Nothing but an exact copy is wanted: the line with "This screenshot has height=575, width=871." and each line after it in the data below, last line included.

(Items from a data source)

▬▬▬

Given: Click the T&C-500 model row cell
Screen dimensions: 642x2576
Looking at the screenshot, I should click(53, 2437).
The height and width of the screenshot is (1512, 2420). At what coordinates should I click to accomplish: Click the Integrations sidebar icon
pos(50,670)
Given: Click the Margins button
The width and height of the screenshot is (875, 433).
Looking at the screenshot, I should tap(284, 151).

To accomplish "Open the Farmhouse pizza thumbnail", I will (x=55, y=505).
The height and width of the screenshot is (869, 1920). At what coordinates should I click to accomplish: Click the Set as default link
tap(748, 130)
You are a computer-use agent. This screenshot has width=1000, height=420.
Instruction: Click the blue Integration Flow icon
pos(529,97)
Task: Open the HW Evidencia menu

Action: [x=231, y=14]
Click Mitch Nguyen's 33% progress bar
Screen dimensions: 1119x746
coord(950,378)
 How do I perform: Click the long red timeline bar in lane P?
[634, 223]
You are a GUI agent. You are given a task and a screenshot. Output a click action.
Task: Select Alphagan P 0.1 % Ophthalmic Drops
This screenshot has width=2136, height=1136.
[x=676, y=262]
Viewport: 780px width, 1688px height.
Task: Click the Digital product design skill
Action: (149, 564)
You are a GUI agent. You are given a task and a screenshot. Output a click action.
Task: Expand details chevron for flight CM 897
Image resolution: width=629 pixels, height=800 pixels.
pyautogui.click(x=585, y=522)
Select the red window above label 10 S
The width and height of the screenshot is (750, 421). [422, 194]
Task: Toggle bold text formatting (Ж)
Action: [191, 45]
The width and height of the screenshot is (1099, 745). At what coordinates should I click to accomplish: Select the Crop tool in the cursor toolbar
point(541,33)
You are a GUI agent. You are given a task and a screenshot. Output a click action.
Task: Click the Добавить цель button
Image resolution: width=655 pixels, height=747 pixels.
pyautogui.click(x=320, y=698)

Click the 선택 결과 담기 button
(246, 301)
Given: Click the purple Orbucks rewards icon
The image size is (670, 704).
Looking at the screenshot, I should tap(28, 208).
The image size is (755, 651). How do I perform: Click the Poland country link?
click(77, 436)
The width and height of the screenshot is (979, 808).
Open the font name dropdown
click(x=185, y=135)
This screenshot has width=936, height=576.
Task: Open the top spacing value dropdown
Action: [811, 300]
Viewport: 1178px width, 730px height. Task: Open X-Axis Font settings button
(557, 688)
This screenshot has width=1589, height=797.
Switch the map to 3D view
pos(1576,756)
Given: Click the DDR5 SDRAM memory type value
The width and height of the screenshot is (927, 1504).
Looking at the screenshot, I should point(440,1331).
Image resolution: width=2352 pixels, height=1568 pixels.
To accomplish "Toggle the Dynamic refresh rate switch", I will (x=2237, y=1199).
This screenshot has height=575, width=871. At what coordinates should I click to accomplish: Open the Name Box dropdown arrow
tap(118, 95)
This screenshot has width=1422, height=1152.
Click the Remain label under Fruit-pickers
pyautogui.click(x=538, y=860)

▬▬▬

# Exercise solution:
This screenshot has height=575, width=871. At what coordinates should I click to accomplish: Open the Name Box dropdown arrow
tap(118, 95)
This screenshot has width=1422, height=1152.
Click the Remain label under Fruit-pickers
pyautogui.click(x=538, y=860)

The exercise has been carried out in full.